Had an awful shift at work today.  Got a terrible backache.  Most likely from necktorectomy I had earlier.  I know you're thinking "Dave?!  You removed you neck??  But after your eyes, tongue and spare ribs, that's the best part of you!"  I'm afraid it had to be done.  You see I keep getting really hungry at random times, and I though a good remedy for getting rid of my food cravings is to make the journey from mouth to stomach shorter, thus satisfying my linger of hunger faster.  There are downfalls to this however, for example should I get knocked unconscious by a crazed yak with an anger management problem, without my neck and because my wrists are covered by my sweatbands there is no way of checking my pulse.  Therefore I have prepared myself for the possibility of being buried alive, I shall take the following items with me at all times...
  1. Dog - Companion and as it will probably die before me, will make a rather comfy pillow.
  2. Packet of M&Ms - I can challenge myself to guess the colour in the dark
  3. Sudoku challenge book - Endless fun for days
  4. Guide to coping with claustrophobia - For reference
  5. First aid kit - I may be dying shortly, but I still dont want a niggling paper-cut distrupting my fun.
  6. Gun - Don't want any other premature corpses trying to steal my M&Ms and my oxygen.
All in all, the necktorectomy has both its advantages and disadvantages,  I may be buried alive but at least I wont be bored.

It's bloody hot!!  Well compared to how it has been lately.  Just being sat in my room makes me sweat more than Lucifer in a sauna.  I'm not too sure about this global warming malarky though.  They claim it's a huge problem and that we must act now to stop it getting worse.  But think about it, do you not think that our friends the Eskimo's (sorry, got to be PC here - Inuit's) really mind about global warming?  They're stuck on a terrain of ice.  Nothing to eat but Ice Cream, nothing to drink but Iced Tea.  Nothing to do but Ice skate and no music to listen to except Vanilla Ice.  BORING!  So bring on global warming, make this earth more bloody fun!!  I for one would love to see the sea levels rise a teensy bit so it engulfs sunderland and not Newcastle.  I want hurricanes to blow away the chavs littering the streets.  I want to see volcanoes erupt into oncoming planes so that when it lands safely then the passengers have a REAL reason to clap.  I hate passengers on planes who clap the pilot after every bloody landing, really does my head in.  He's just doing his job, if he didn't you'd be dead.  You don't call for an encore everytime your bus driver pulls into the depot do you?  I get so wound up by these happy clappies that I get tempted to just take it to a whole new level, following them through the airport, applauding the guys at passport control for correct use of the stamp, cheering for the security guys for feeling me up properly, and giving the baggage trolley a big hand for not exploding.  Ridiculous.

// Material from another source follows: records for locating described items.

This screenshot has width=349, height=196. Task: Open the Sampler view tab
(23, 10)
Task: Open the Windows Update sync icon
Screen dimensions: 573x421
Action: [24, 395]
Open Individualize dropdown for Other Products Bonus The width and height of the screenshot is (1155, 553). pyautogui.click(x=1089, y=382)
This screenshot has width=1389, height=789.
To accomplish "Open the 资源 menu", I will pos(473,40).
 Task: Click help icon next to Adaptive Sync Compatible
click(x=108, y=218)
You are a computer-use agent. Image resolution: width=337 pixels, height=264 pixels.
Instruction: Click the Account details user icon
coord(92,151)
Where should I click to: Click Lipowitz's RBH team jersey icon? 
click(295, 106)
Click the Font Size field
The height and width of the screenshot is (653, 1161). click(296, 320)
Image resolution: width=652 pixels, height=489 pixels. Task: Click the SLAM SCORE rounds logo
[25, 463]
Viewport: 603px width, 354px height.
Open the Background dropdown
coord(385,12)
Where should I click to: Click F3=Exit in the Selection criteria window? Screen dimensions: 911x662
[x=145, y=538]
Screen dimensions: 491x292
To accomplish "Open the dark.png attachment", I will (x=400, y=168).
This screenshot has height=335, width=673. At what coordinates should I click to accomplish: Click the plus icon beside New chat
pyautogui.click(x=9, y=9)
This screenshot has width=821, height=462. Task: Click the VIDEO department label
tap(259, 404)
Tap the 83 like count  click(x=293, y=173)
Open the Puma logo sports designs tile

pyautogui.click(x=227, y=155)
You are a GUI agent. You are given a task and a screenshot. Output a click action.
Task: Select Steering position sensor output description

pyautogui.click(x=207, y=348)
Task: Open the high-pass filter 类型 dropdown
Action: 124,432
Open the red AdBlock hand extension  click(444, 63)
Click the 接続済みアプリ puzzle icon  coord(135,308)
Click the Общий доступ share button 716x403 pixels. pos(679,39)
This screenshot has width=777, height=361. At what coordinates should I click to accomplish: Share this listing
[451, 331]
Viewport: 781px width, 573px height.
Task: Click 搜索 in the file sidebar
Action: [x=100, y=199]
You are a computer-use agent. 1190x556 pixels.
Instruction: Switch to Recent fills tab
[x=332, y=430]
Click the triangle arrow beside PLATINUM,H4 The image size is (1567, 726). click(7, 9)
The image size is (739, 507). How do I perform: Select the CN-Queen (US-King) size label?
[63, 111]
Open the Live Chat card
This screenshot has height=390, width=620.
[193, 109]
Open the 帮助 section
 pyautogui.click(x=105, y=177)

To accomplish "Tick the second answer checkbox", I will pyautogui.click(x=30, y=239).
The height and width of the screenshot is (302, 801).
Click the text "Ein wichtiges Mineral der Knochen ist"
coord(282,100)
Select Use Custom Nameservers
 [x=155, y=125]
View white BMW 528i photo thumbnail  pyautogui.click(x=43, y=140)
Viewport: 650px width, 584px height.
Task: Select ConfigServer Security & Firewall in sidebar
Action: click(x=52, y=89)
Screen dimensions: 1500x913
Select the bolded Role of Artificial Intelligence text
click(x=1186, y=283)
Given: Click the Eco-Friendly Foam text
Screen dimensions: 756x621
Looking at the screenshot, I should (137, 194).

Enough ranting, time for bed me thinks.  I always write these very late at night, but that's when I'm in the zone for spitting out drivvel - I know you love it.  Unfortunately no video tonight as my latest one needs a re-edit.  It's filmed and everything, just needs a few things sorted.  However feel free to browse the archive of past blogs for your pleasure.  Much love Blurg Blecks!